TRACTION ENGINES.

Traction Farm Engines are becoming more generally used each year, and to supply the increasing demand for traction engines, the manufacturers have spared no expense or mechanical skill to place upon the market the latest improvements in this line, and a great many kinds of this class of engine now made in the United States are simply perfect. They travel over the roughest roads, up and down steep hills with heavy loads, and the engine is at all times entirely under the control of the engineer. In fact, there is no class of engines that has had a more marked advancement toward perfection in the past few years than the farm traction engine.

As this class of engines in the majority of cases goes into the hands of men inexperienced in the handling of machinery, they are subjected to the very hardest usage and neglect, which, of course, hastens their destruction. Every purchaser of an engine should acquire sufficient knowledge of the operating and handling of it so that he will know when it is properly cared for.

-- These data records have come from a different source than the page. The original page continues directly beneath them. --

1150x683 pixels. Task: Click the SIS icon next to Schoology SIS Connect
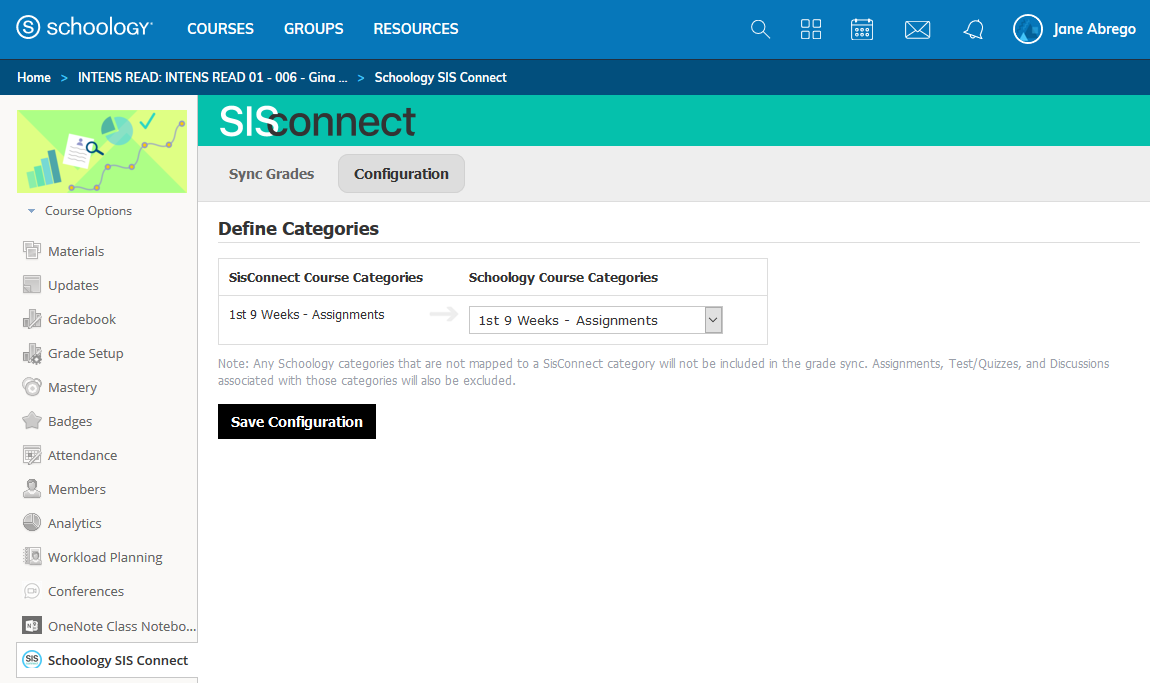click(30, 660)
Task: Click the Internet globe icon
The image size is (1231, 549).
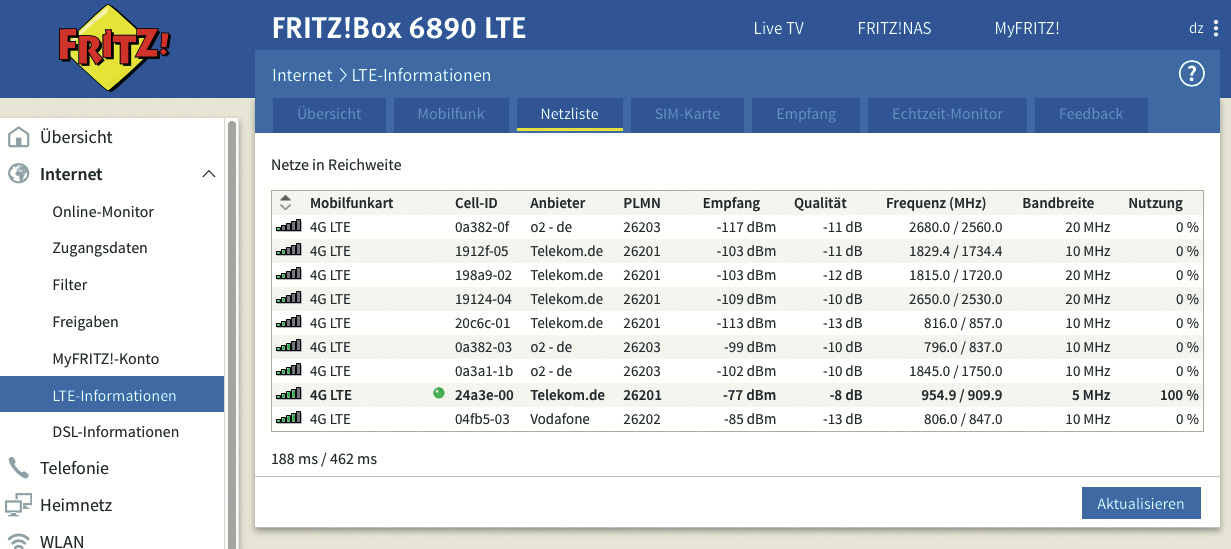Action: pyautogui.click(x=19, y=174)

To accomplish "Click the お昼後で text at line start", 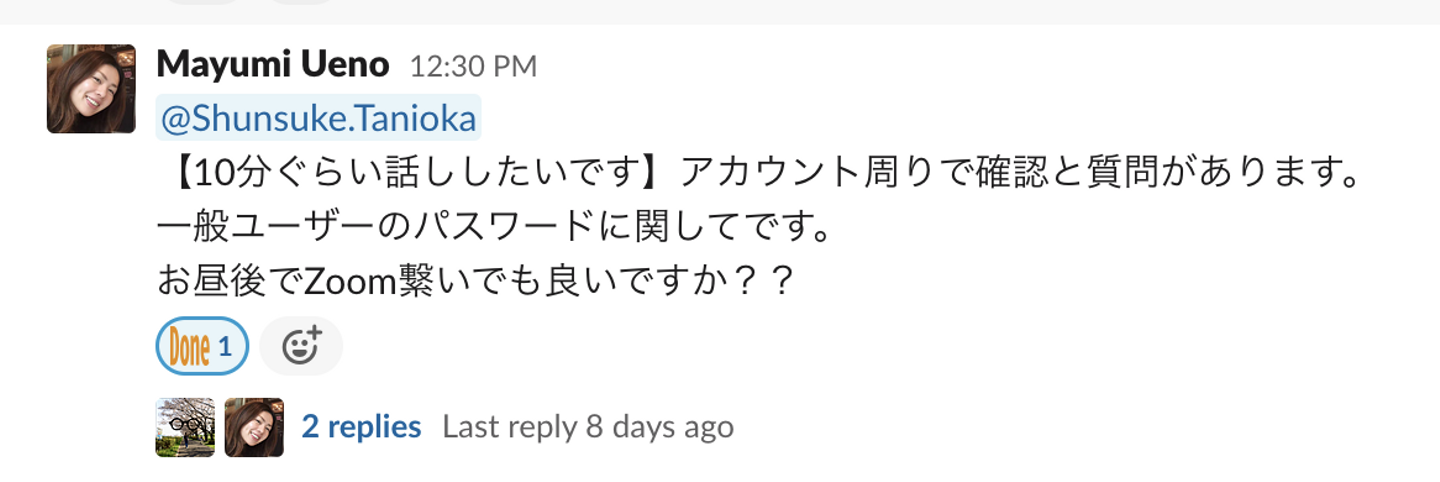I will coord(229,283).
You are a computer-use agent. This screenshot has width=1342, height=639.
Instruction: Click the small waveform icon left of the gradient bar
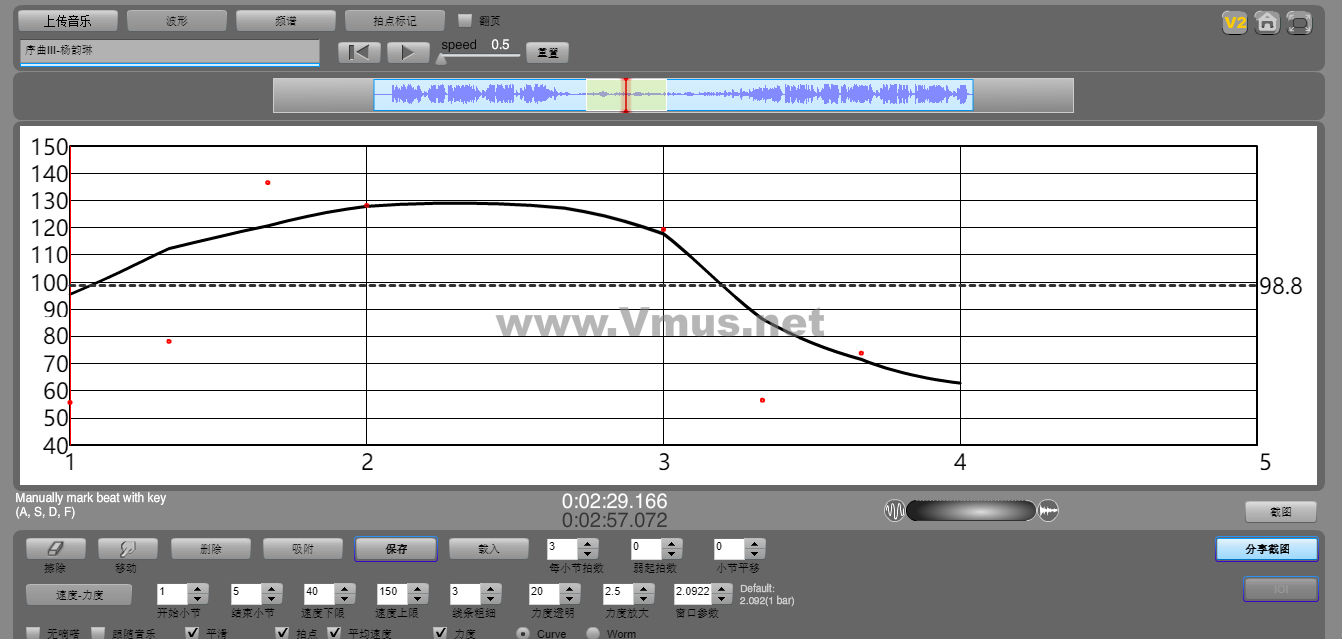pyautogui.click(x=894, y=511)
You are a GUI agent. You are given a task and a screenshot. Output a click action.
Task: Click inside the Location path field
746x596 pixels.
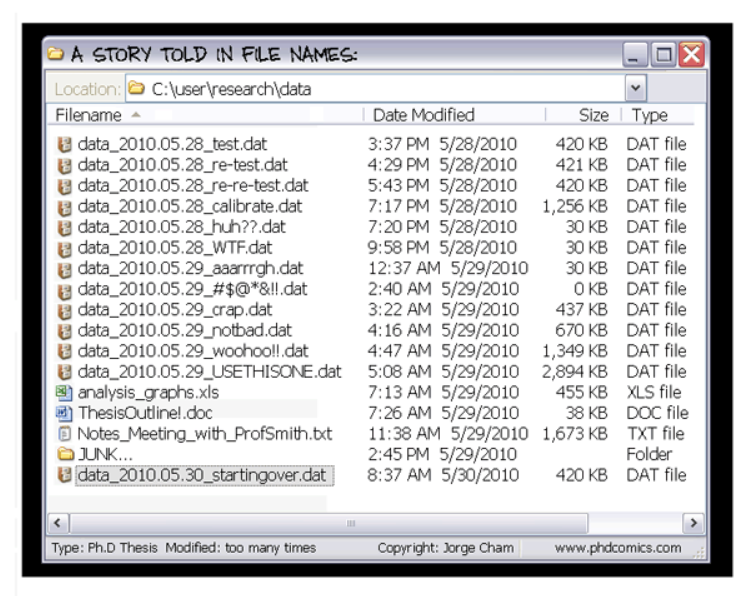tap(380, 89)
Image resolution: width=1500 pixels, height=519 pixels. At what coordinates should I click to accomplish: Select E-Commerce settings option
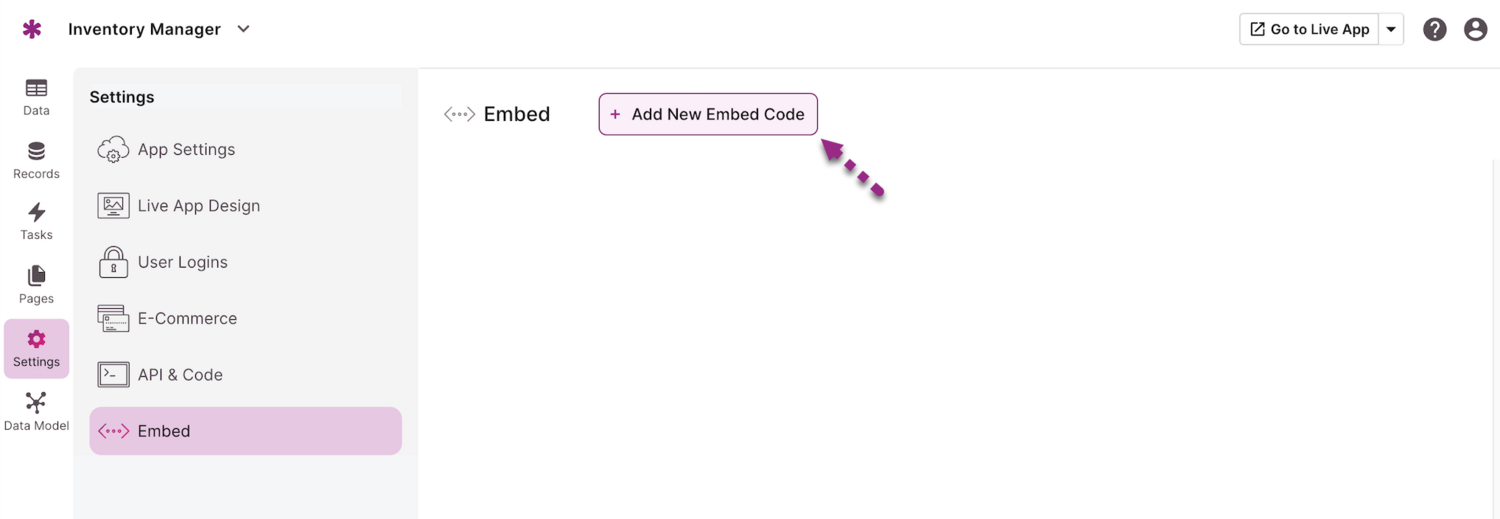pos(187,319)
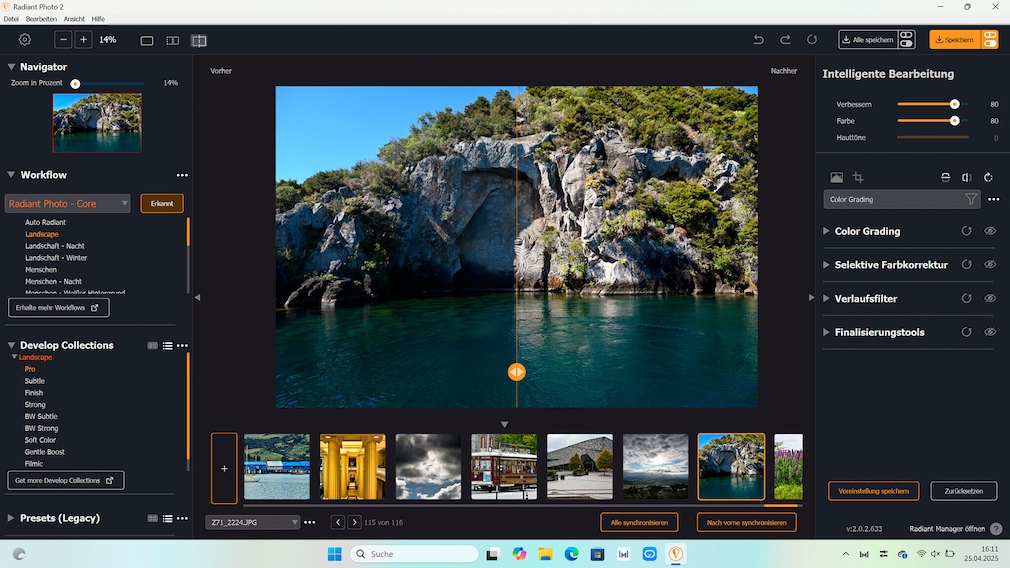Click the Voreinstellung speichern button
Image resolution: width=1010 pixels, height=568 pixels.
click(x=873, y=491)
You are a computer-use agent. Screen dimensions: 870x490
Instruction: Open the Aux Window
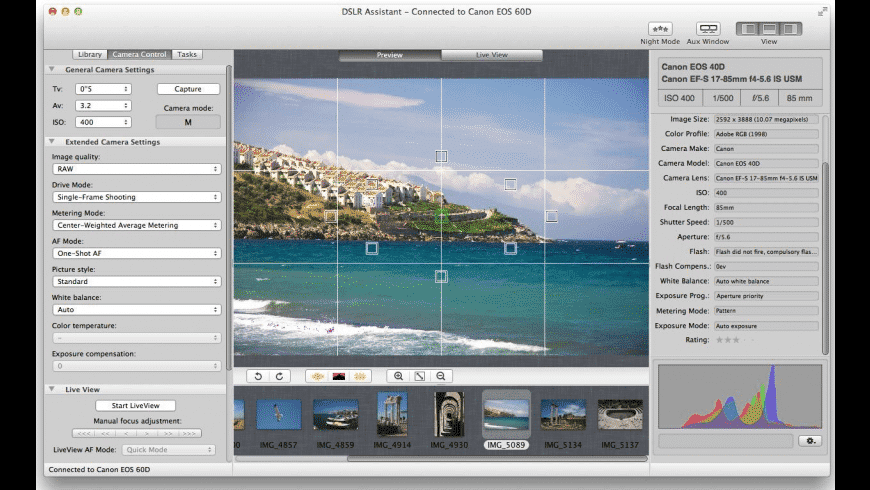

No engine has to run at more variable speeds than a traction engine. It is very important for this reason that the steam ports should be of sufficient area to admit of a very high piston speed, and allow the steam to follow the piston at the necessary velocity. Small ports are useless, as when the link is notched up, and the travel of the valve thereby reduced, the openings are too cramped for the steam to pass in and out of the cylinder comfortably. The result is, that the slide valve is forced off its seat and the engine primes as soon as any great speed is attained. It is easy to tell by the sound of the exhaust if the ports are rightly proportioned, and whether running at high or low speed, the engine should give a clear and distinct exhaust at every stroke of the piston.